Eran otros tiempos, entonces salíamos de párvulos leyendo y escribiendo de aquellas maneras, así que en uno de aquellos cuadernos de dos líneas y grapados (seguramente sería de cebras porque me encantaban las cebras) he encontrado el que podría ser mi primer texto descriptivo escrito con letra titubeante, decía así: "la señorita pili es joven y guapa", un poco más abajo añadí otra impresión para completar semejante alarde de perspicacia: "y alta". Con el tiempo, sobre todo desde que me dedico a la formación y puedo conocer más de cerca al profesorado, he aprendido que esa descripción, totalmente cierta, es aplicable a casi todas las señoritas Pili porque el colectivo de infantil es, naturalmente, alto si consideramos la diferencia de estatura entre la chiquillería y su profe, pero también porque se caracterizan por su altura de miras. También son jóvenes, siempre jóvenes, aunque, como yo, lleven a sus espaldas treinta y tantos años de agacharlas (mucho más que yo) hasta la altura de su tribu; el oficio lo requiere aunque al volver a empezar ciclo tengan tres años más mientras que la prole sigue teniendo los mismos tres, los mismos mocos y las mismas diversidades. Y son guapas, guapísimas, sobre todo por dentro, de lo contrario tendrían otro oficio. Ahora las cosas han cambiado mucho y he escuchado a alguna niña pequeña decir acerca de una seño sustituta: mi señorita se llama Pablo y seguro que Pablo es, a los pocos días de sustitución, joven, guapo, alto y, también, listo, como añadí todavía más abajo en mi cuaderno de dos rayas no contento del todo con mi primera descripción. Y es que los niños de párvulos antes y los de infantil ahora somos un poco pelotas.


361
(6/9/2019)

Mi primera visita a una papelería de las de verdad la hice acompañado de mi tío Carmelo quien, además de enseñarme todo lo que sé de trenes, me compró aquel día un puñado de lápices unidos por una cinta: ¡había comercios así: llenos de cuadernos, libros, bolis y lápices amén de otros objetos inverosímiles! Todo un despertar a una especie de fetichismo que ahí sigue: probar bolis nuevos, tocar texturas y gruesos de papel; cargar, en fin, alguna pluma de mi (pobre) colección y usarla hasta que se agota y limpiarla y guardarla hasta que la querencia del instrumento o de quien me lo regaló me requiera para honrar a otra. Este anacronismo es importante por dos razones: La primera es mi doble ligazón disyuntiva a la tecnología siempre emergente e ineludible y mi arraigo con esos instrumentos de escritura anticuados. Probablemente me habréis escuchado predicar que la escritura como grafismo manual está presta a desaparecer igual que desaparecieron los escribas y los escribanos y que la lectura será, ya está siendo, de otra forma; y que los maestros y las maestras no podemos nie debemos ser los garantes del pasado sino los porteros del futuro. Poco imaginaba yo cuando mi tío Carmelo Pescador, ferroviario y hombre bueno donde los haya, me insufló el aliento de los trenes (conscientemente) y de la papelería (involuntariamente) que vería desaparecer aquellos viejos trenes que viajaban a ninguna parte y llegaban a todas ni que mis adorados adminículos de escritura y lectura iban a pasar a ser especies en vías muertas.

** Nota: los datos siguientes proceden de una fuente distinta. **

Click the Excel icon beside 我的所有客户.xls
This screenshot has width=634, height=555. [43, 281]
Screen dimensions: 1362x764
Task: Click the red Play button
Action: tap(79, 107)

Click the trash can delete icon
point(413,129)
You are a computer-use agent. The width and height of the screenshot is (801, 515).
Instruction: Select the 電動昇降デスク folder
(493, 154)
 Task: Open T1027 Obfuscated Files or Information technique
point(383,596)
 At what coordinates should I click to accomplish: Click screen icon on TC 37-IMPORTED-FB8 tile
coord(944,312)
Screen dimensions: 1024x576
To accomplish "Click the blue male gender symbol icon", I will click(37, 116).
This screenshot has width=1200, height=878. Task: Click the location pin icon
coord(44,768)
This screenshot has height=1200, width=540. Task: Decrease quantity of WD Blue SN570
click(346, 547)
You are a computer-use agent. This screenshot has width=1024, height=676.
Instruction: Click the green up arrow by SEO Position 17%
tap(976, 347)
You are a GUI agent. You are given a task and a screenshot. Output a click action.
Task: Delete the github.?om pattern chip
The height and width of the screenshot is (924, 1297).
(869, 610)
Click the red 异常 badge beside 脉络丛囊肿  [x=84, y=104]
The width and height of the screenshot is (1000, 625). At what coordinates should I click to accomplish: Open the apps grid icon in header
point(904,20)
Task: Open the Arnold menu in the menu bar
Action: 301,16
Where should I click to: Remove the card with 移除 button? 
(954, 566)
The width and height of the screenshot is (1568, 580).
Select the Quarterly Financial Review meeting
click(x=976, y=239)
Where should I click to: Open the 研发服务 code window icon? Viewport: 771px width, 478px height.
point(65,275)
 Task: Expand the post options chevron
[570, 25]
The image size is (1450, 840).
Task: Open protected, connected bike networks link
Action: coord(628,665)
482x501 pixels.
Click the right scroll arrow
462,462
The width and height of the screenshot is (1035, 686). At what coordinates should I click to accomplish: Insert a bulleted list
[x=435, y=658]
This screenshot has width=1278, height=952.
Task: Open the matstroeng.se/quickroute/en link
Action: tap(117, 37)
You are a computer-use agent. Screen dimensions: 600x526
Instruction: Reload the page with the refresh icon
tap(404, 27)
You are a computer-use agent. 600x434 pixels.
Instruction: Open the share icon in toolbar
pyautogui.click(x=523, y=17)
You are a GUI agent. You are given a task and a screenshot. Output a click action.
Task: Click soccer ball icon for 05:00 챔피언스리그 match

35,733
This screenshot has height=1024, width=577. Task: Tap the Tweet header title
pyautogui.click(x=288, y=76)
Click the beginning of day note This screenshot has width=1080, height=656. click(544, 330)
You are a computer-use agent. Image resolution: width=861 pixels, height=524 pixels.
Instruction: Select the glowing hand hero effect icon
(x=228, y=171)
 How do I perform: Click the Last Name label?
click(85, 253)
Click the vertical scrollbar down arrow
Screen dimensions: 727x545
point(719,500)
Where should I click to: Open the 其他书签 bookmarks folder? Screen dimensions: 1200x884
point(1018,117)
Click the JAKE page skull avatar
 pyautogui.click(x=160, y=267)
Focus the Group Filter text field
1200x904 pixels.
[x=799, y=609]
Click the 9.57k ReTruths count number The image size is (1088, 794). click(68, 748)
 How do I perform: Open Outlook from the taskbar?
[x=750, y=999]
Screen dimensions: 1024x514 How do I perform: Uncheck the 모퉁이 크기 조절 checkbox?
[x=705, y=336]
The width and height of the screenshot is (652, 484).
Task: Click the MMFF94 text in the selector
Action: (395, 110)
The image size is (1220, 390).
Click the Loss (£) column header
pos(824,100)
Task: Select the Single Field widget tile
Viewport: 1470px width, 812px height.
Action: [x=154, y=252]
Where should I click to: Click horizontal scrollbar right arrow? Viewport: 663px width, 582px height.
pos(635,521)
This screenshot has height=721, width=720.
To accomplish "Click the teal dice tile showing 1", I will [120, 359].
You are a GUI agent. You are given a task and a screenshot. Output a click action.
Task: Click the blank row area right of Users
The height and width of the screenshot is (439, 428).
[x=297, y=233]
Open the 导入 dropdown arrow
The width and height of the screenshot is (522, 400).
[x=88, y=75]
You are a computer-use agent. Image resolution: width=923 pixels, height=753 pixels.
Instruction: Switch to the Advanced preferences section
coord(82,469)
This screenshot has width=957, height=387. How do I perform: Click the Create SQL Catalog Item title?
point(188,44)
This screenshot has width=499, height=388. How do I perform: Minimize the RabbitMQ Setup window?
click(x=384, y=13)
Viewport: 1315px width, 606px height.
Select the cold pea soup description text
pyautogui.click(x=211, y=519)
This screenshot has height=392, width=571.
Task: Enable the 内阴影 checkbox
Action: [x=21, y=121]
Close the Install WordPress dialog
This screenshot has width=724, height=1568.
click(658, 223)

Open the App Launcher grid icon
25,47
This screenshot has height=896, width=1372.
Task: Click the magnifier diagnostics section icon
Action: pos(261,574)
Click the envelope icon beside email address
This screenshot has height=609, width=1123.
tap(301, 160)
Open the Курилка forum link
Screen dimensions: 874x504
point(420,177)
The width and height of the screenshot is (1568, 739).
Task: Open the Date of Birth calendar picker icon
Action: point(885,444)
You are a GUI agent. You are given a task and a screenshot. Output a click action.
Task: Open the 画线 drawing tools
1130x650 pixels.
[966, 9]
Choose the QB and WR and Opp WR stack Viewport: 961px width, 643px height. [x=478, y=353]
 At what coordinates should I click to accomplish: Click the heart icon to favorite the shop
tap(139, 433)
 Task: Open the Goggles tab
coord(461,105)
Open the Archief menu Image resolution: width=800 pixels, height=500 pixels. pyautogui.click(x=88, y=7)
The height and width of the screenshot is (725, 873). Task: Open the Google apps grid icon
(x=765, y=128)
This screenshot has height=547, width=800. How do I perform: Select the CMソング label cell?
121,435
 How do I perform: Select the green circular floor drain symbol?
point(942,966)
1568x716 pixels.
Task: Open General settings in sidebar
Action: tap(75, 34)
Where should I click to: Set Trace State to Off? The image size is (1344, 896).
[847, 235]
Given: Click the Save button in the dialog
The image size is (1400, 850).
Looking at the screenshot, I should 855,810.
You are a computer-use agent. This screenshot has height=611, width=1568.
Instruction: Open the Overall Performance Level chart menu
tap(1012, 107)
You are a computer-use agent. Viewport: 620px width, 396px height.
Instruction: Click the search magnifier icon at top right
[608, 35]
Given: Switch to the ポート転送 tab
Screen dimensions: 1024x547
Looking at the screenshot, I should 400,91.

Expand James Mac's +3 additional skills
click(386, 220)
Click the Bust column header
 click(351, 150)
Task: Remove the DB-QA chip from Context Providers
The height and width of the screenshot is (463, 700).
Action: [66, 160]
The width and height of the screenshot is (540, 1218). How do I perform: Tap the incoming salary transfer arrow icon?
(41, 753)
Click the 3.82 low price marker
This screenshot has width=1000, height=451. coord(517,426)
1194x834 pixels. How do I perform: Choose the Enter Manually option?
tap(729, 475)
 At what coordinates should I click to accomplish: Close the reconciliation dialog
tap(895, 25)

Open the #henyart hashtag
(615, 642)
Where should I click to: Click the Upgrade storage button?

En el pueblo no había papelería, pero estaba "casa de la Josefina", otra escuela de vida en la que convivían las cuatro claves imprescindibles en la infancia: las chucherías, el material escolar, los usuarios de mi especie y una librería andamiada a base de cuentos, tebeos y algún libro; entrar en la tiendecilla era entrar en un mundo soñado: dulces y salados (aquellos botes cuadrangulares que se apoyaban unos sobre otros y que encerraban gomicas -lo de las gomilolas ahora es otro mundo-, sugus -tal vez la primera marca comercial que conocimos junto con el colacao-, gusanitos con su corazón de regaliz... por citar sólo mis preferidas entonces. Y también algún helado: el "frisel" y el cucurucho primero, después los polos). Cuentos en un montón (aquellos con objetos reales como "Ramón el guardia urbano" y su pito de verdad o "la ratita presumida" con su escoba, el cascabel del gato...); pocos años más tarde llamarían mi atención los tebeos colgados de cuerdas (primero el TBO, luego el DDT, el Dindán, el Pulgarcito, el Jaimito...). Y, claro: lápices, de escribir y de colores; gomas de borrar para lápiz y para tinta (que acababan con la tinta mediante un agujero en el cuaderno); sacaminas (menudo gusto sacarle punta a un lápiz una y otra vez hasta que sólo duraba una semana); cuadernos (de dos rayas, de una, de cuadros -pequeños, grandes o milimetrados-, de caligrafía, de cuentas), grapados o, más tarde, de alambre...
Entrar en "casa la Josefina" era todo un ejercicio de matemáticas aplicadas a la vida real y de la vida misma, pues las pesetas y céntimos del bolsillo (o aquel pesetón de 2,50 de mi abuela Aurora o de mis tías algunos domingos de cada tanto) tenían que dar para el cuaderno de dos rayas y algún extra en forma de naticas o gusanitos, aunque fuera por la generosidad de Josefina y no por la propia capacidad de negociación. Una verdadera escuela de autonomía, porque allí te presentabas solo y sin compañía adulta, con las perras en el bolsillo y calculando en el camino el gasto, las sobras, la plusvalía y el ahorro, igual que ibas a comprar a la Cari, la Teresa, el estanco o José Luis (después la Amparito) una lata de algo, granulado para los bichos o sardinas rancias que se le habían olvidado a mi madre (a no ser que te encontraras por el camino al Coronel, pero eso ya será otra historia).